==== Records for the exercise

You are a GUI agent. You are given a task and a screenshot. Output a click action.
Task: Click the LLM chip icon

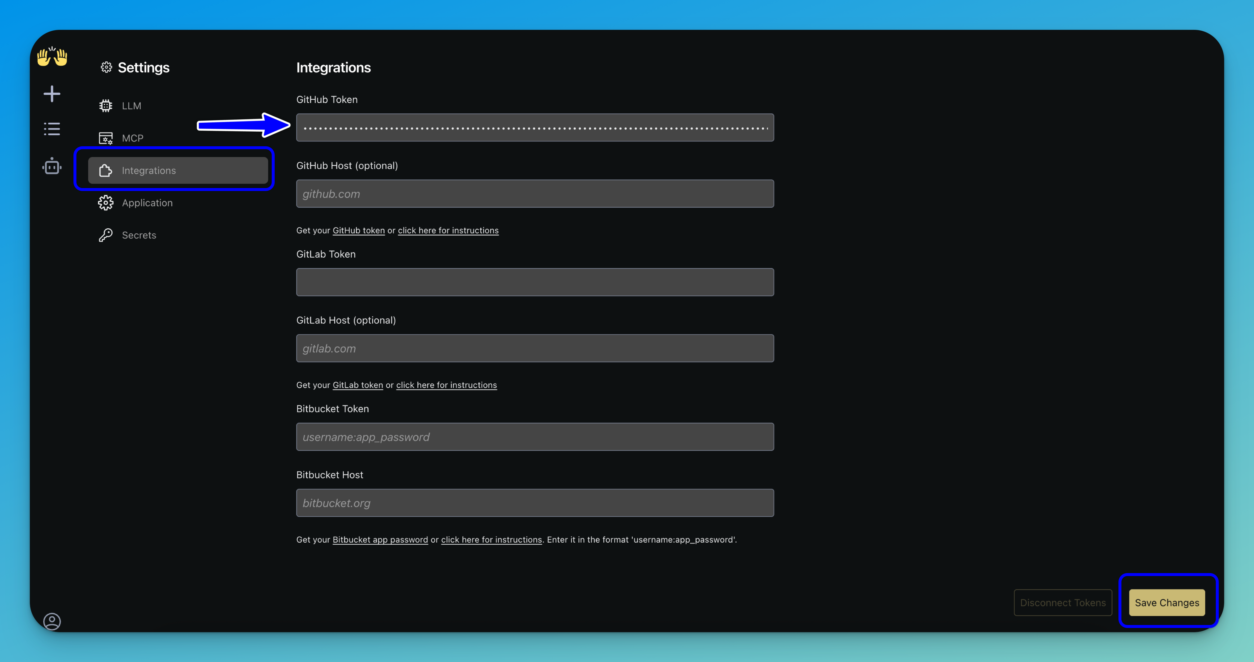pyautogui.click(x=106, y=106)
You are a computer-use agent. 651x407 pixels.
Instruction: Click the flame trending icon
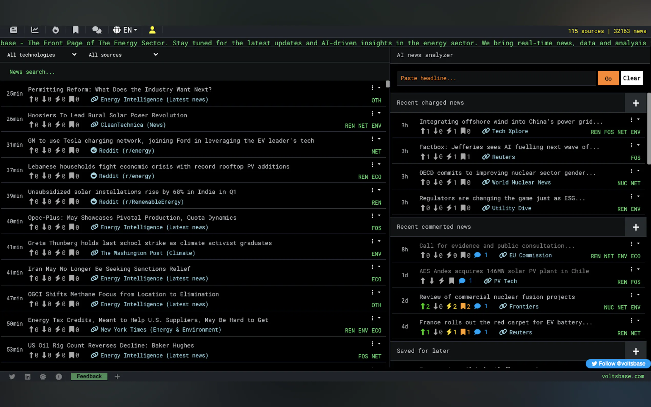pos(56,30)
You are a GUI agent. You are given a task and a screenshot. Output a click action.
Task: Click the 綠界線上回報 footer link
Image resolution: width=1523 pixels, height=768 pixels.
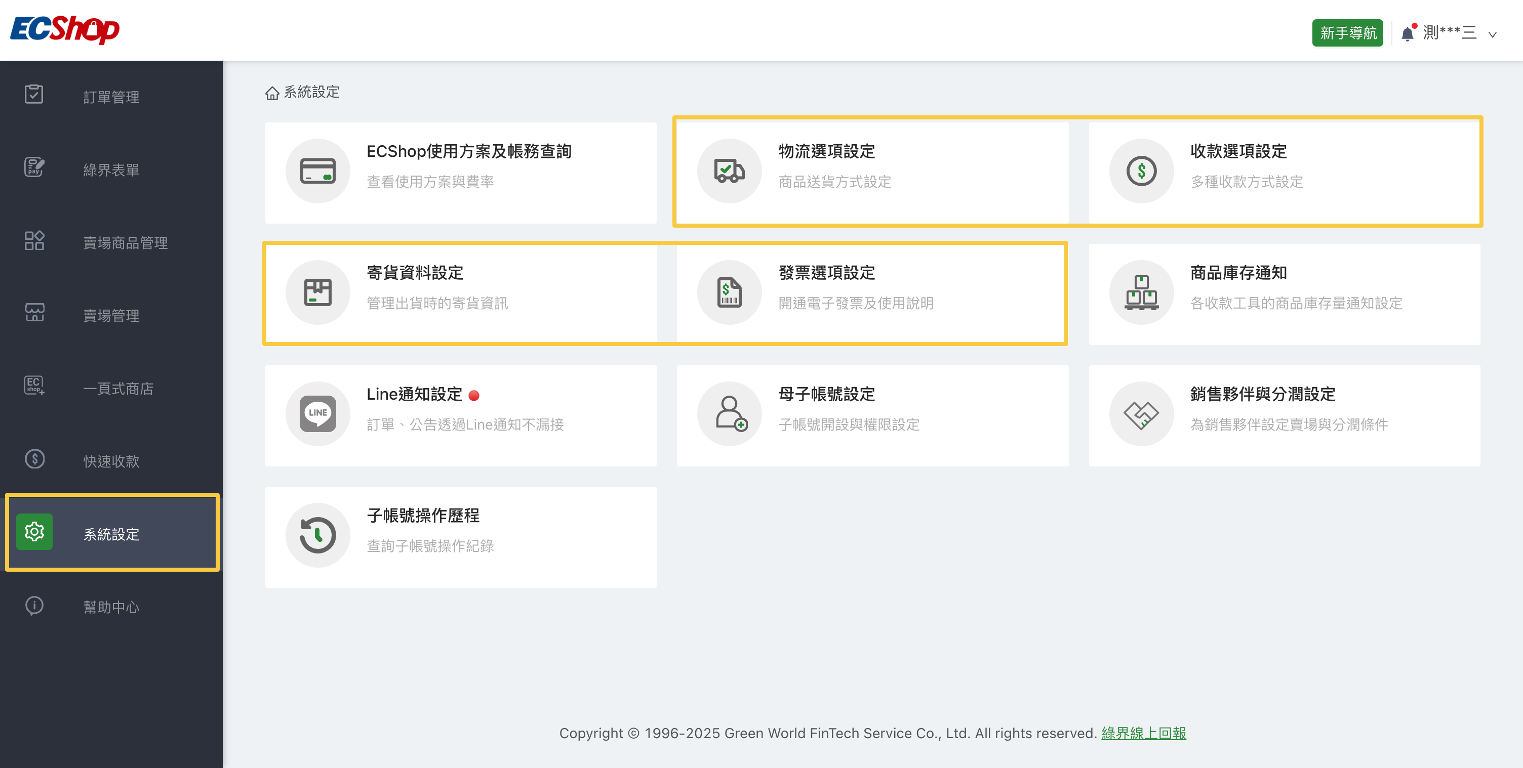point(1144,733)
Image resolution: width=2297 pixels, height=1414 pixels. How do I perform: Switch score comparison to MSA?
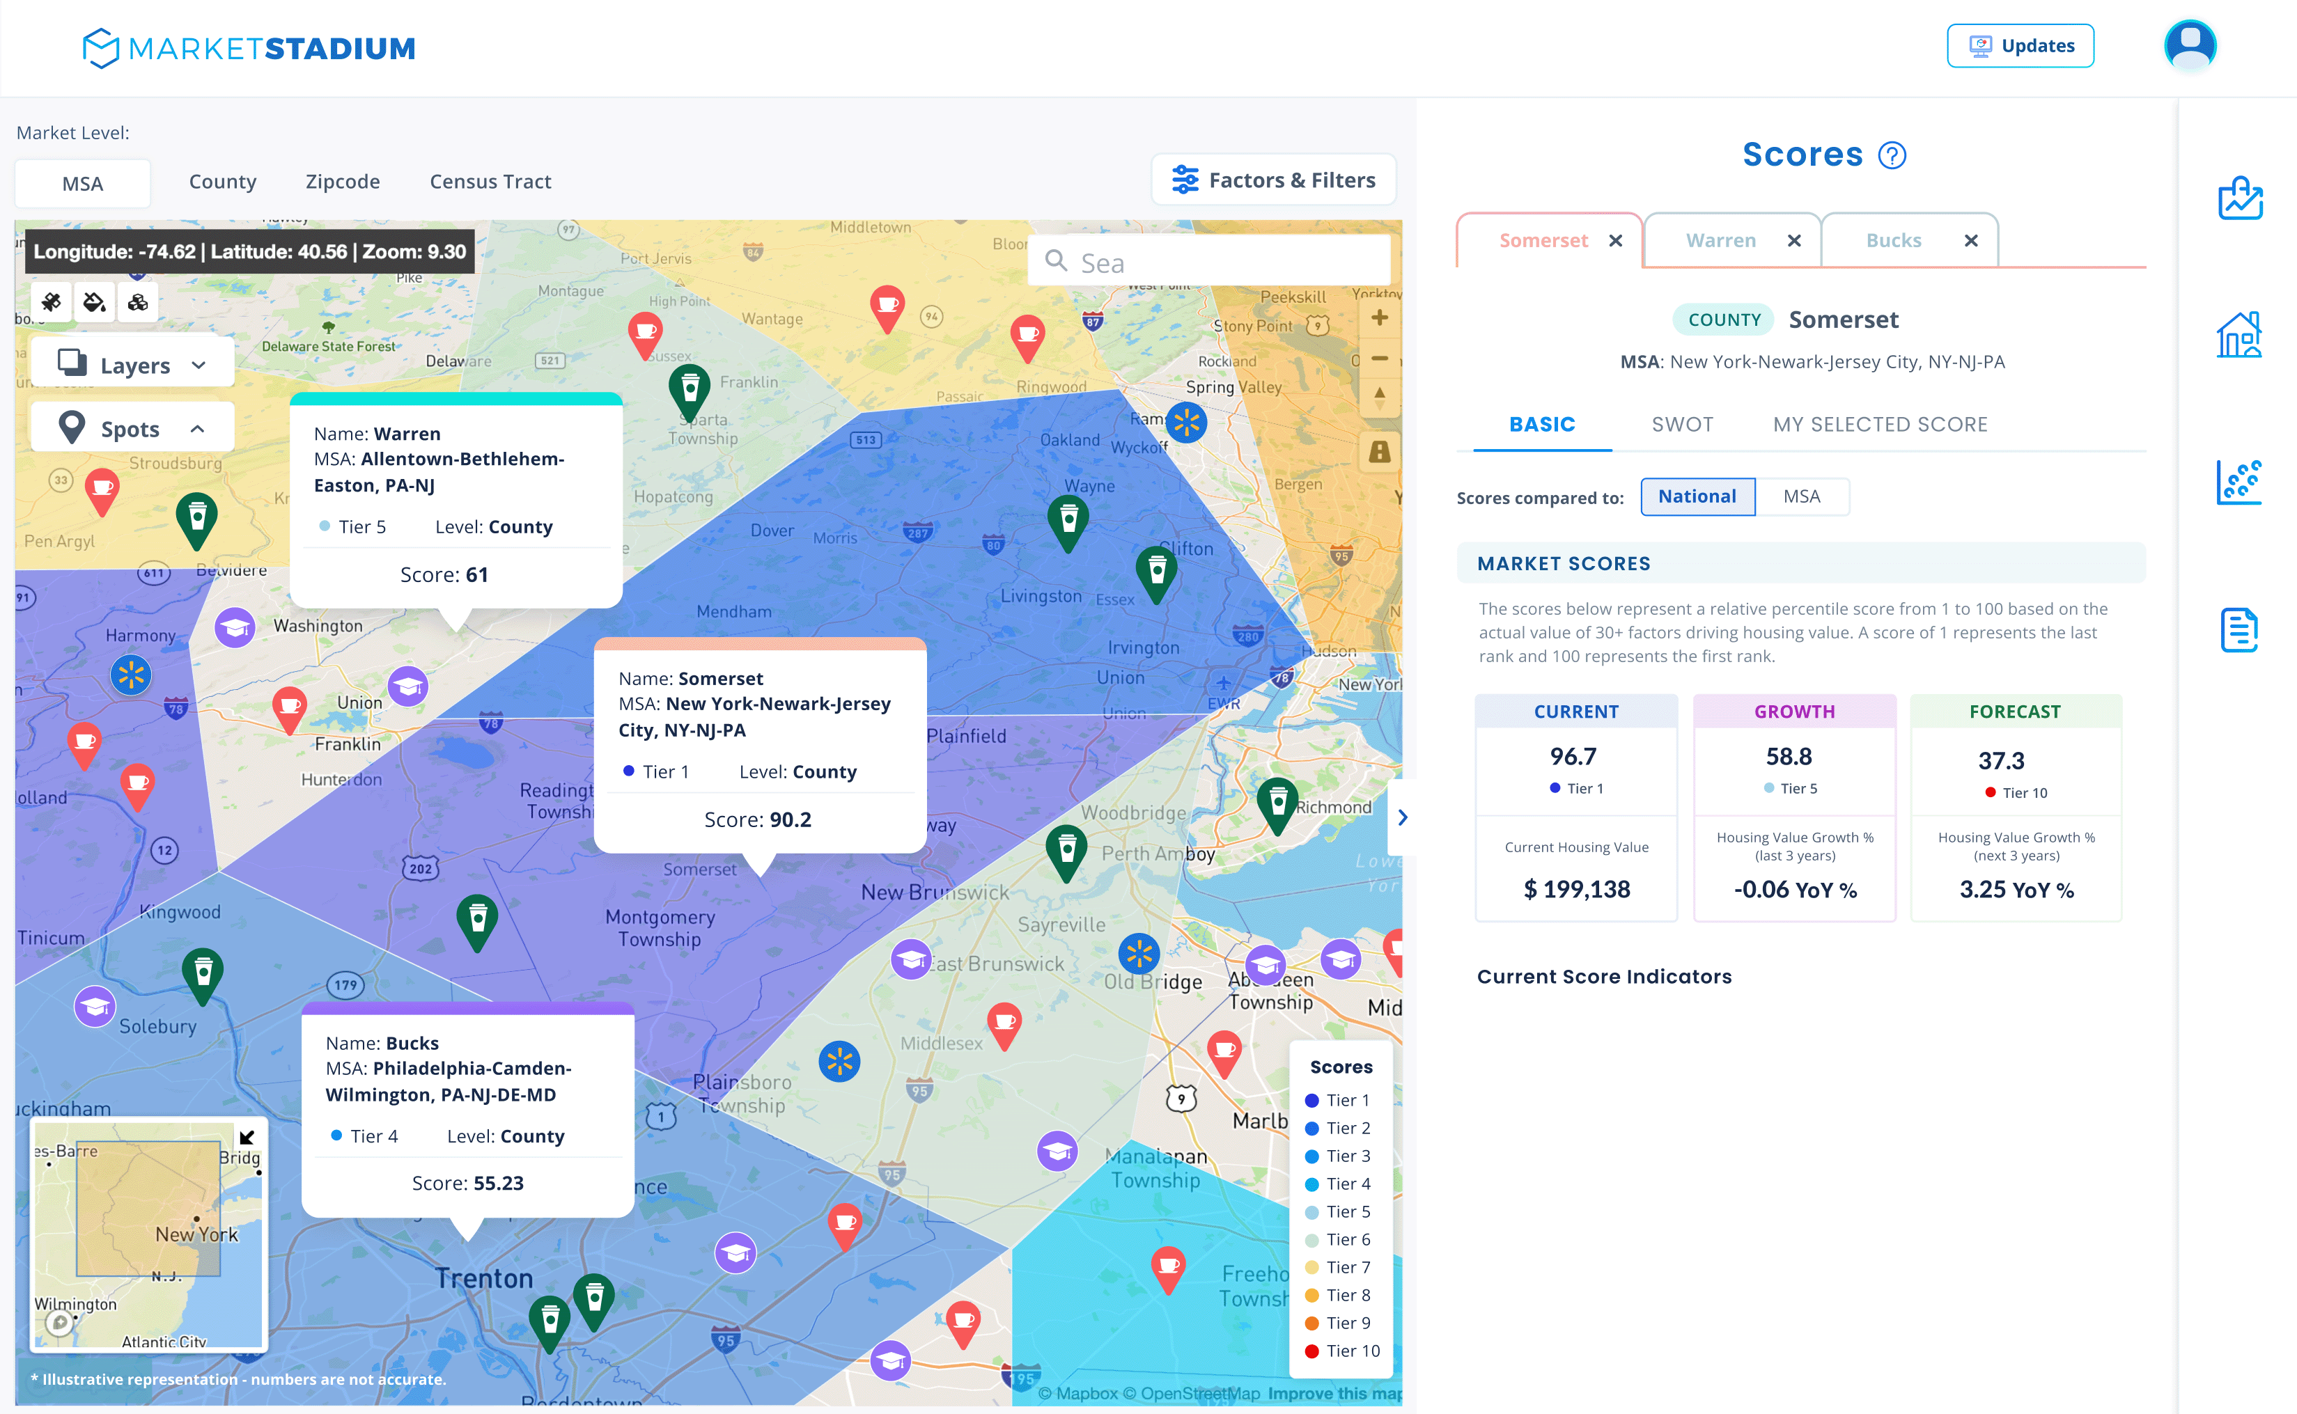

========

### Problem description:
Pictures aside, restate the entries word for word.

### Task response:
You are a GUI agent. You are given a task and a screenshot. Output a click action.
Task: Click the LLM chip icon

pyautogui.click(x=106, y=106)
You are a computer-use agent. 651x407 pixels.
Instruction: Click the flame trending icon
pos(56,30)
You are a GUI agent. You are given a task and a screenshot. Output a click action.
Task: Click the 綠界線上回報 footer link
Image resolution: width=1523 pixels, height=768 pixels.
point(1144,733)
Image resolution: width=2297 pixels, height=1414 pixels. How do I perform: Switch score comparison to MSA?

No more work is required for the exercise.